Hacker Newsnew | past | comments | ask | show | jobs | submitlogin

I can't speak for other fields but in Neuro there's plenty of this but often one learns how to catch it before using it in your own research, even if it never becomes a matter of public scrutiny. Unfortunately, I can't reassure you that bad research gets caught all the time. However, there's usually at least a couple of experts in a given sub field of Neuro that quickly call BS before something goes too far.


This is an excellent point. A lot of crappy research goes on, and nobody pays it any attention (except, occasionally, when cranks outside the field want to prove that "peer-reviewed research proves the Earth is flat).

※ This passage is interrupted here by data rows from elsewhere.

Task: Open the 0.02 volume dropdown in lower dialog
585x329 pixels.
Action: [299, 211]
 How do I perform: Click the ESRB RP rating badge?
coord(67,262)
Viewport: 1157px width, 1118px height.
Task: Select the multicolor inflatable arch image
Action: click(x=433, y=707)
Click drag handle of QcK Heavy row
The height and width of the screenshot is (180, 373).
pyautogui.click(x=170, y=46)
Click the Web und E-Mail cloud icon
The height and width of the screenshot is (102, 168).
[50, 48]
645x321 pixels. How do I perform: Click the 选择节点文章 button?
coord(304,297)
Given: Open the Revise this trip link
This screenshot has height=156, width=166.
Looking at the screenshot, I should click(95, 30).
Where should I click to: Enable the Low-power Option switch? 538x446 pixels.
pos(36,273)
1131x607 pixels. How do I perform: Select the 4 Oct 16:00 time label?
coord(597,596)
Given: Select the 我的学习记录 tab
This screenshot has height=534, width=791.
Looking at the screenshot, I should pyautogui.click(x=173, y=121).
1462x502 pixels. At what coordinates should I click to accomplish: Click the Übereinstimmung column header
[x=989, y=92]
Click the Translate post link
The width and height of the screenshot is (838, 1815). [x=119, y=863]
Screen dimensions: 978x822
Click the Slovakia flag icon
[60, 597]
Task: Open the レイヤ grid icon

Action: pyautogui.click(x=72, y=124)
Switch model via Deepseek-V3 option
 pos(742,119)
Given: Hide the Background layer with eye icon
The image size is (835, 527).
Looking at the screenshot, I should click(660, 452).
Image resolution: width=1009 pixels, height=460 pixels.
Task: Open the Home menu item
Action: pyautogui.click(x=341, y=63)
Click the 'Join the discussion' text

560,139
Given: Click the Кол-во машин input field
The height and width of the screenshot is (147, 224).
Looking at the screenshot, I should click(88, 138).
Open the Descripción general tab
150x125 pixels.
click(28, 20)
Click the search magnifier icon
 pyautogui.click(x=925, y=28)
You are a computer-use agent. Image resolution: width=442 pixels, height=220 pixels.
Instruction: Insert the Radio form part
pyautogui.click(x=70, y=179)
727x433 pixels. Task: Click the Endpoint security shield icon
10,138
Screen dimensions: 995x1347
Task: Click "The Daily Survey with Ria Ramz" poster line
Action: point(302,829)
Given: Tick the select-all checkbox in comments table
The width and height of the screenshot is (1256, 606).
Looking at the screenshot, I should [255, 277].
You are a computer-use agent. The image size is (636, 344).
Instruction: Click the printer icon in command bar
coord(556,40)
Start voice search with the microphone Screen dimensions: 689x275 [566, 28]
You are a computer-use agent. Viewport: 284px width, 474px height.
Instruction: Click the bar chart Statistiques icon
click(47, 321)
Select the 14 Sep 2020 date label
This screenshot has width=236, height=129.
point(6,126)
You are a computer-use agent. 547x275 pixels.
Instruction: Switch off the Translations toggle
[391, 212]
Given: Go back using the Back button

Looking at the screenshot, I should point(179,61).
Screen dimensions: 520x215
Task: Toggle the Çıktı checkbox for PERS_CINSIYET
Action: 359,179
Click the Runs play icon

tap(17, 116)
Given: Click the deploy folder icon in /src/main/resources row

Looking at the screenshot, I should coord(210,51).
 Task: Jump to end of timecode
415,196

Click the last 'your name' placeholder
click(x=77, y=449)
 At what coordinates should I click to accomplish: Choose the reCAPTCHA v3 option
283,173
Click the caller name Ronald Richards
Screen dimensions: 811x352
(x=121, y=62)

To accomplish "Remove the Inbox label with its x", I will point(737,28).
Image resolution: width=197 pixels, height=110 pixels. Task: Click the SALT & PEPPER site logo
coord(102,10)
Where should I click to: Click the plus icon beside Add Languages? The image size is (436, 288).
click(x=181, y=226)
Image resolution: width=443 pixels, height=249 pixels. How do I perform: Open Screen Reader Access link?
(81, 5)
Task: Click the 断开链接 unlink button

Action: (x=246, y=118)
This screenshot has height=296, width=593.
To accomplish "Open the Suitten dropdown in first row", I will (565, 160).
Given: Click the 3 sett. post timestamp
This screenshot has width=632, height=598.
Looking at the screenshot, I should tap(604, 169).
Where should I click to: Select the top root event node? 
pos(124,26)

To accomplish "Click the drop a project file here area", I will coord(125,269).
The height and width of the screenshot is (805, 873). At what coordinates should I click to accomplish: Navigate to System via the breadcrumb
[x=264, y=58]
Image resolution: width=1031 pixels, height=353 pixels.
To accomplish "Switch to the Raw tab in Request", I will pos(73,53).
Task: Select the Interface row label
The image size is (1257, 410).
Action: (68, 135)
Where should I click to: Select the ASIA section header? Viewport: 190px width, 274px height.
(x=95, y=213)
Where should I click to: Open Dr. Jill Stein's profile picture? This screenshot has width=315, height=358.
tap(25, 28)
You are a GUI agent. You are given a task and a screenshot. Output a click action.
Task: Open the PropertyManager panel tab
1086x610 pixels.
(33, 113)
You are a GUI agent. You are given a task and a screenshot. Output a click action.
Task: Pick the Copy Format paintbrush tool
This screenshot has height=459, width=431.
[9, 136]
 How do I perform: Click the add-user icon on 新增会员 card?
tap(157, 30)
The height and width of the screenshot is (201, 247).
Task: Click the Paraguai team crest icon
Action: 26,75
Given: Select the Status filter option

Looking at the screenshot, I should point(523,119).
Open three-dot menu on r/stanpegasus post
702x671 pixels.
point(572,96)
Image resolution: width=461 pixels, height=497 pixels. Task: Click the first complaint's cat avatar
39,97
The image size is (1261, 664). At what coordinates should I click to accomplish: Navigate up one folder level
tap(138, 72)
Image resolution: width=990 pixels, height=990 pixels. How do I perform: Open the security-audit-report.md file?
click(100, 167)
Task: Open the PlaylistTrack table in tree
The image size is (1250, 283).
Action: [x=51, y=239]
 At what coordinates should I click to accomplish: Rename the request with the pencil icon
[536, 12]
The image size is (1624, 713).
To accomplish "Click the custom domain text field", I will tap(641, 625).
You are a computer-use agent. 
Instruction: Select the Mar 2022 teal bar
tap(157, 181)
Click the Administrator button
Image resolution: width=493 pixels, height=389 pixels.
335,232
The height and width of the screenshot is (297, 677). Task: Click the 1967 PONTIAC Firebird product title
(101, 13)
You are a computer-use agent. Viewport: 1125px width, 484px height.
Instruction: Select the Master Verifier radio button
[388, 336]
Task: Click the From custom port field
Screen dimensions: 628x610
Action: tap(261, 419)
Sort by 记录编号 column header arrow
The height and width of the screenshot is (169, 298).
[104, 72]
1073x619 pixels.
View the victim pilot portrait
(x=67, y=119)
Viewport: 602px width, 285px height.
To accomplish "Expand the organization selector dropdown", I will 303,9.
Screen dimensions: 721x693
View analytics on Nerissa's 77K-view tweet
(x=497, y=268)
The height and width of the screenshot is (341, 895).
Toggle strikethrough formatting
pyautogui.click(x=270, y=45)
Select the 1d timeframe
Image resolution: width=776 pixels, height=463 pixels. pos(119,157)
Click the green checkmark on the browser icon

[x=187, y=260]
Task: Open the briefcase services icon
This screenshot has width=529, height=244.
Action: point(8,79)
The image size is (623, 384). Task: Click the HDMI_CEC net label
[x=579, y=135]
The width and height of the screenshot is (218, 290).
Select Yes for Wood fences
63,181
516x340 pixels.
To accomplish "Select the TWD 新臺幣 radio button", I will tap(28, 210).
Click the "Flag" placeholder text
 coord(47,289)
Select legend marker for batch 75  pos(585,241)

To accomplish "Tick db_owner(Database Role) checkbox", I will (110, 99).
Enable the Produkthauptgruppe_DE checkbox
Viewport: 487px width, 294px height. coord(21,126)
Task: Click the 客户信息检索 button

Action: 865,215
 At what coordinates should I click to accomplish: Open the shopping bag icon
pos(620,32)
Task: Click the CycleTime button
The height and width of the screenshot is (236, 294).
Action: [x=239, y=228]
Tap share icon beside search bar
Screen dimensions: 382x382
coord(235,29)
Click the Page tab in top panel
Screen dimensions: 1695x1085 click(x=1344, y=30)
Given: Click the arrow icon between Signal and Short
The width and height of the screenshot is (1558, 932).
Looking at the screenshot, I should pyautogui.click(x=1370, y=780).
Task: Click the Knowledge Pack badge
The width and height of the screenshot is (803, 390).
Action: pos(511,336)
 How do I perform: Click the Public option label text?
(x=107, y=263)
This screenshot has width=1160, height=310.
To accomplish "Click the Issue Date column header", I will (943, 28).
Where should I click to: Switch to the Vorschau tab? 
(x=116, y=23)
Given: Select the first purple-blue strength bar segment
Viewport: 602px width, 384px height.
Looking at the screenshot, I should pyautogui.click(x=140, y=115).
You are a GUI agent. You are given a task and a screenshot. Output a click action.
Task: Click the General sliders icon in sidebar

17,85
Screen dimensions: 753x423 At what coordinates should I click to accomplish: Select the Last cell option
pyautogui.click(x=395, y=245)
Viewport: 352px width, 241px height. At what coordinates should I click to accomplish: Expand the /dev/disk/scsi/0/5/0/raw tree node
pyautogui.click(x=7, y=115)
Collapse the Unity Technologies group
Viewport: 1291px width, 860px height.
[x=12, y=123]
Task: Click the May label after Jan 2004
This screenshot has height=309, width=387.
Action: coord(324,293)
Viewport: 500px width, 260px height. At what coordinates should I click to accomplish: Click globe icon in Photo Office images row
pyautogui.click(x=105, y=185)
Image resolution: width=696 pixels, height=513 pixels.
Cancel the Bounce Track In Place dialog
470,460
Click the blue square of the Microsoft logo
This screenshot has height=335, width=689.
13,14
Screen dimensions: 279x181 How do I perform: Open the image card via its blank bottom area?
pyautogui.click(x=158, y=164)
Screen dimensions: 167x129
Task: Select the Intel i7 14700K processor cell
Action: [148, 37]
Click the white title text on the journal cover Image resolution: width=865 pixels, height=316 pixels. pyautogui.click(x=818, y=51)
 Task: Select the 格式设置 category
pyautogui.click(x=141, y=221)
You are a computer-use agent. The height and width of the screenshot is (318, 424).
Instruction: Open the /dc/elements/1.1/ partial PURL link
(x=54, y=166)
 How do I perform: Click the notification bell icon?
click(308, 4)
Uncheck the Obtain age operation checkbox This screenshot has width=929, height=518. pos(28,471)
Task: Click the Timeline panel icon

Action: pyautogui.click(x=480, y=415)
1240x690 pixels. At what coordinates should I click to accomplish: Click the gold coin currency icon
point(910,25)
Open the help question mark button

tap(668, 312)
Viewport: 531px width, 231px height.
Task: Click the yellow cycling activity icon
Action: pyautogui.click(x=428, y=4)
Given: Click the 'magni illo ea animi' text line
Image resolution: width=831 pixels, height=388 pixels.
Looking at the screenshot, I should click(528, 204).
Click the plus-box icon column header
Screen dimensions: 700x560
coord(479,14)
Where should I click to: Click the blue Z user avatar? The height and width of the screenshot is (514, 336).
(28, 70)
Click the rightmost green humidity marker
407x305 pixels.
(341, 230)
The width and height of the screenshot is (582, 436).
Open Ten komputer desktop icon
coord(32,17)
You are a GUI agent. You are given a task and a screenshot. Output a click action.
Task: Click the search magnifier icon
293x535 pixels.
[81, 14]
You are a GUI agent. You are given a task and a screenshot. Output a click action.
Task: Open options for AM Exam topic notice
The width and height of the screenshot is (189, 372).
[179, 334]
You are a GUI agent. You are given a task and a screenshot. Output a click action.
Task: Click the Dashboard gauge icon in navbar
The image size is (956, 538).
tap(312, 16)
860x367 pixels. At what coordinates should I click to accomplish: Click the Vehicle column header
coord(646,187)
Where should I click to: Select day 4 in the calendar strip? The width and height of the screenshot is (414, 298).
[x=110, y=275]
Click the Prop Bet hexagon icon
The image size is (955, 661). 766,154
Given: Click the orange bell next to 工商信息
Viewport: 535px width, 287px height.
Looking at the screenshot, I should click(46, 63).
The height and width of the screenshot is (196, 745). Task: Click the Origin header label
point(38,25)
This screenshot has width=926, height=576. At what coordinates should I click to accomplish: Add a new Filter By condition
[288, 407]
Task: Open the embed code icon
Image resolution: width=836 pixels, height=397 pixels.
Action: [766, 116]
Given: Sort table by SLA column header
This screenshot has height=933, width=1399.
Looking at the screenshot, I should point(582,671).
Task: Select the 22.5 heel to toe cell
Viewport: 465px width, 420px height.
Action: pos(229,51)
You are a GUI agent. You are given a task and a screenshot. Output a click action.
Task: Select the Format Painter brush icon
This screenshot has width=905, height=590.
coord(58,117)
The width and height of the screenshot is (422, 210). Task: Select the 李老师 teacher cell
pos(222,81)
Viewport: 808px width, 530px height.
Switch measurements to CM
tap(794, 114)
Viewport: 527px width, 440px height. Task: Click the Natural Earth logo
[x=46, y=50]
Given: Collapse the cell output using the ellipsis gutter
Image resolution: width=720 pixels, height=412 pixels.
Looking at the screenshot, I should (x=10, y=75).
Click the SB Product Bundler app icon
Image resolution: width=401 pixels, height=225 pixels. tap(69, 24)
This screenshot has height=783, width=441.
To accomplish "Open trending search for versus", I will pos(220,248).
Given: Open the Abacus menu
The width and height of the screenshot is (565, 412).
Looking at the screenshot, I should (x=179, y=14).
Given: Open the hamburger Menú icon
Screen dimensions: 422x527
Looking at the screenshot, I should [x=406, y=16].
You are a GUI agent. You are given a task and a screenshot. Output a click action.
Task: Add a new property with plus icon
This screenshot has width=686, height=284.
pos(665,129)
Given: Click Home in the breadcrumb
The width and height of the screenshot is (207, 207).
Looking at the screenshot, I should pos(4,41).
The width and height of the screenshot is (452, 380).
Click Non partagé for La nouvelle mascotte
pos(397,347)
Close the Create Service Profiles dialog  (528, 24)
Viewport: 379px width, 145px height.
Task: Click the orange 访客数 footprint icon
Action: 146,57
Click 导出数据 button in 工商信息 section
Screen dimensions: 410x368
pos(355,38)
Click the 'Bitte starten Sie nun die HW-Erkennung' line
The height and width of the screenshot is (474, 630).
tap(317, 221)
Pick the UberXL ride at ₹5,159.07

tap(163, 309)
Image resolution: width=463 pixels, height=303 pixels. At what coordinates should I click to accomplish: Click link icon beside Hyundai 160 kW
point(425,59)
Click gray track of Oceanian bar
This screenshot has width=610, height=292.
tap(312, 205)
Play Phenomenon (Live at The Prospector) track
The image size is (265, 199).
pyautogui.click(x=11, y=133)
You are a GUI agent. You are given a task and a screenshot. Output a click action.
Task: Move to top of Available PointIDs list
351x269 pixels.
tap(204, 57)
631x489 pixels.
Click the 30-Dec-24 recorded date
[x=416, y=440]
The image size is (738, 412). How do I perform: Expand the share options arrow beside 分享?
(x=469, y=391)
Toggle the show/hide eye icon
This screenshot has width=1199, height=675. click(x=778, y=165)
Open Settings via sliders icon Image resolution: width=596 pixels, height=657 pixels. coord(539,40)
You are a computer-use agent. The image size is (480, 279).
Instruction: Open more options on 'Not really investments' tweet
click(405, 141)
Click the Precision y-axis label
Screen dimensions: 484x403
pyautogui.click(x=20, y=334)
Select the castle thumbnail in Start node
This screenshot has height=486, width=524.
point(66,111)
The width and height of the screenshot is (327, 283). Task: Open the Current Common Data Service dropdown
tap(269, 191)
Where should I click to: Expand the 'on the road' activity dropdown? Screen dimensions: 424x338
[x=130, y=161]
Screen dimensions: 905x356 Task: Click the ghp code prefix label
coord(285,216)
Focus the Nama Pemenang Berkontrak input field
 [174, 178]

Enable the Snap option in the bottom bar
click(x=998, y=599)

It's frankly not worth the effort to debunk a shitty piece of researchin a low-profile journal that's never been cited in a decade.


> in Neuro there's plenty of this but often one learns how to catch it before using it in your own research, even if it never becomes a matter of public scrutiny.

And what happens when it is caught, it is just quietly ignored by the field, right? How often are there retractions?


Depends on the situation. If no one cites it then it drifts into obscurity quickly. If it was actually cited frequently it leads to an investigation of work by all authors on the paper along with a retraction.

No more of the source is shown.